**LISTING**
Start

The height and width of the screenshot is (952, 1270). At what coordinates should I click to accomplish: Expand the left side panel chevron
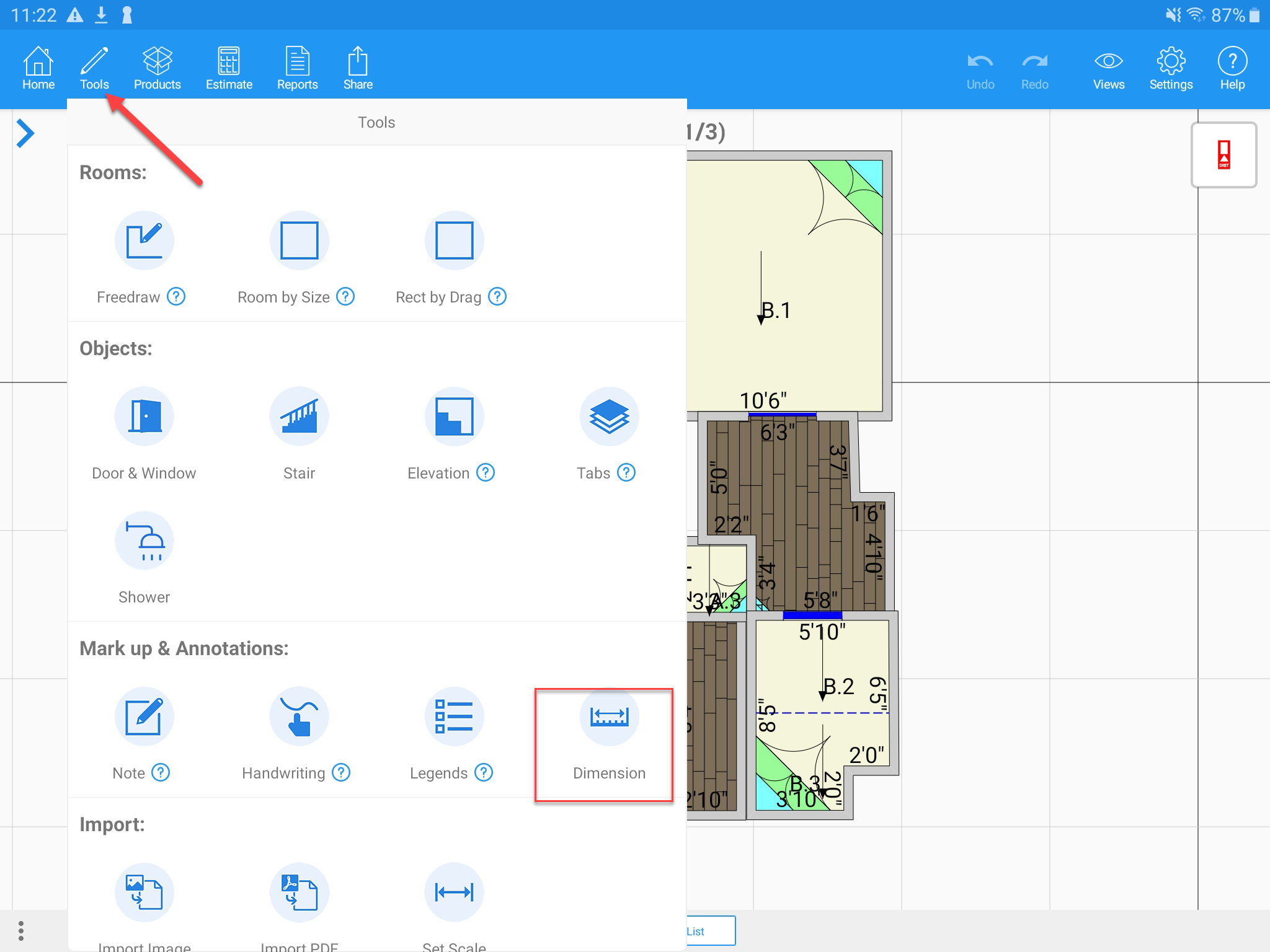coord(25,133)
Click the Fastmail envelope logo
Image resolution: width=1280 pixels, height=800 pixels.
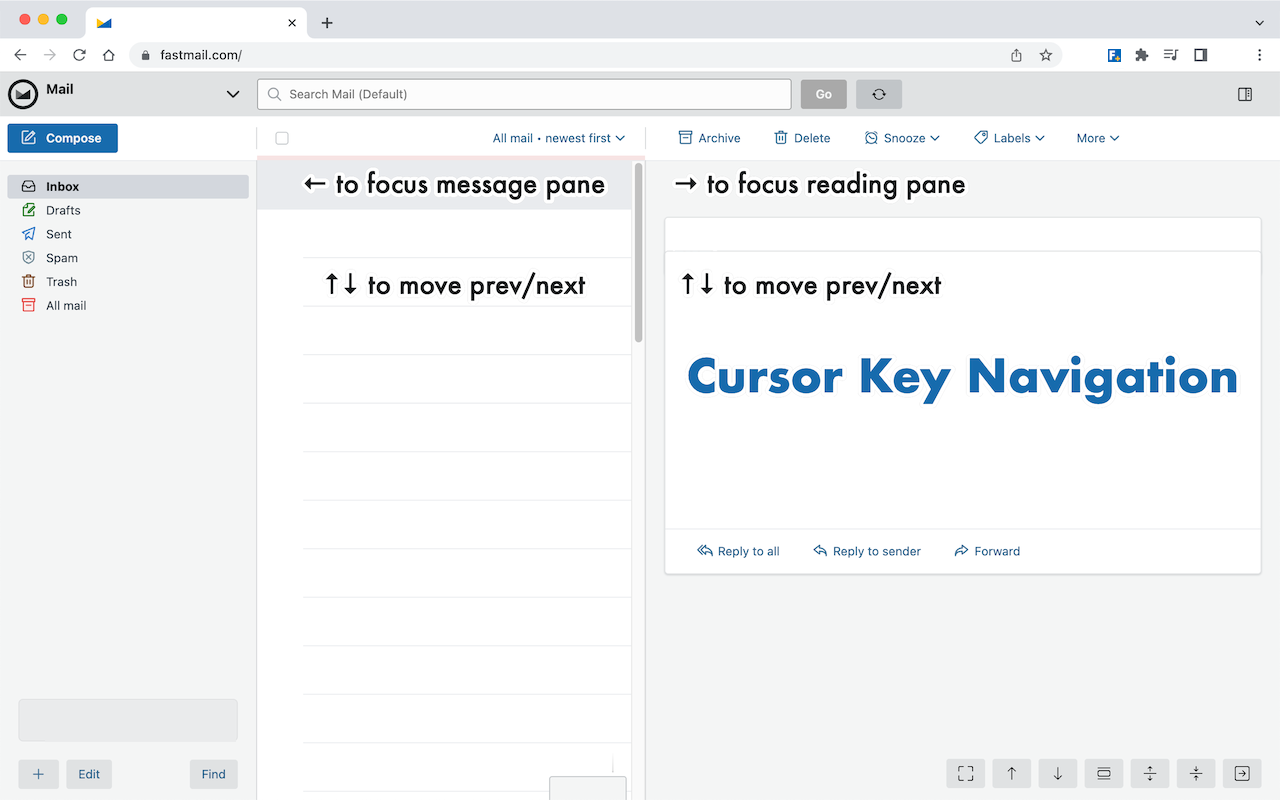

End
Start

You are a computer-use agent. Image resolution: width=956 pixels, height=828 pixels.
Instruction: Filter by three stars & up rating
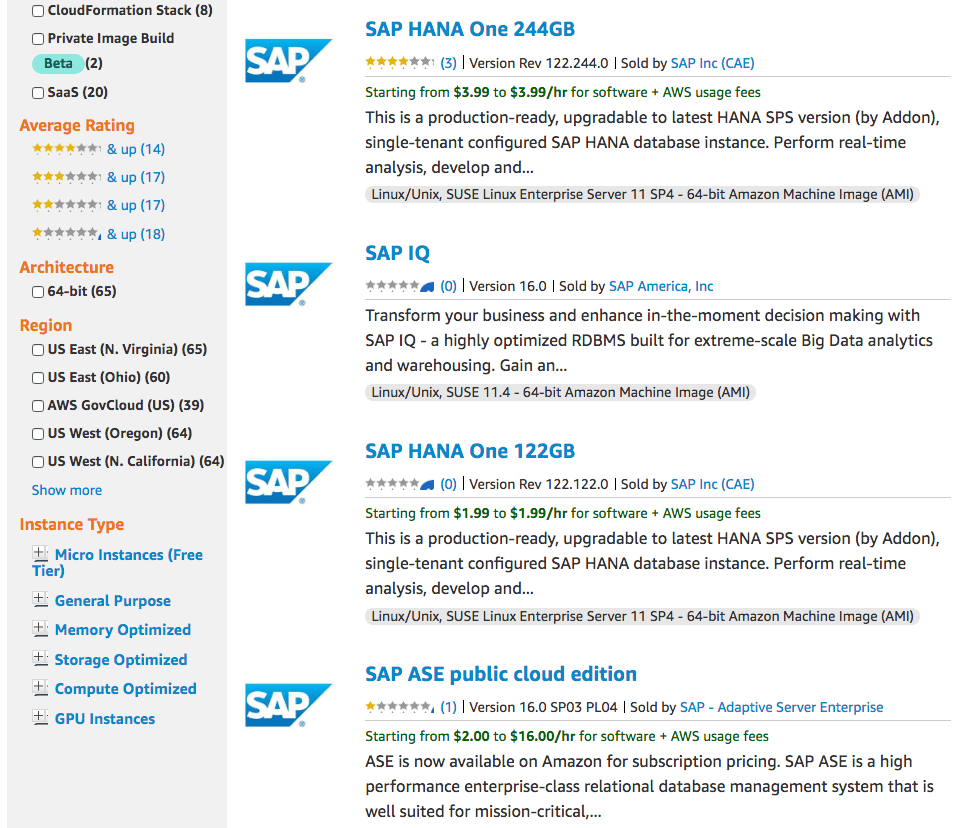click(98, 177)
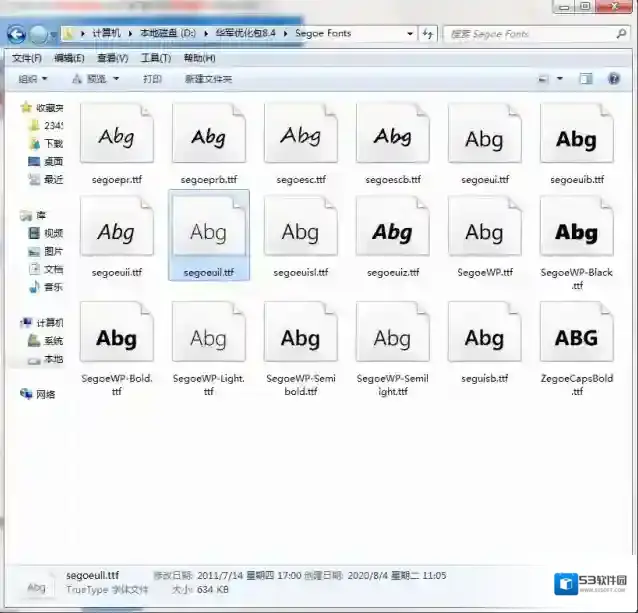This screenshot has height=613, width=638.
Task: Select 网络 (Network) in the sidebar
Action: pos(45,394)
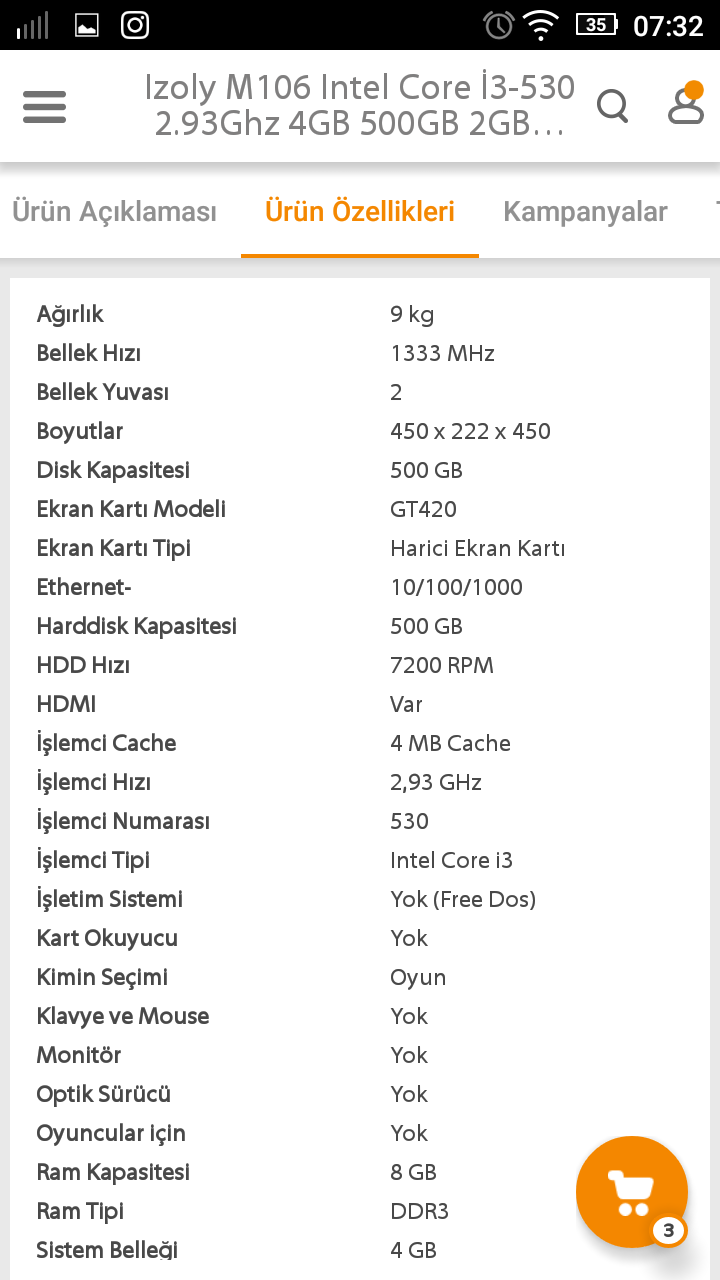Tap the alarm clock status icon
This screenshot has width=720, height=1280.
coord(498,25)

End
Start

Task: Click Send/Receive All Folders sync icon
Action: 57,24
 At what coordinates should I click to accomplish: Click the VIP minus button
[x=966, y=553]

End

Rewrite the part of the data above that opens with the line containing "The height and" and closes with the line containing "Image resolution: width=1280", replacing "envelope" with "letter" and leaving everything else unchanged. Omit the pictures from your answer.

**WRITTEN RESPONSE**
The height and width of the screenshot is (952, 1270). At what coordinates should I click to accomplish: Expand the left side panel chevron
coord(25,133)
Click the Fastmail letter logo
Image resolution: width=1280 pixels, height=800 pixels.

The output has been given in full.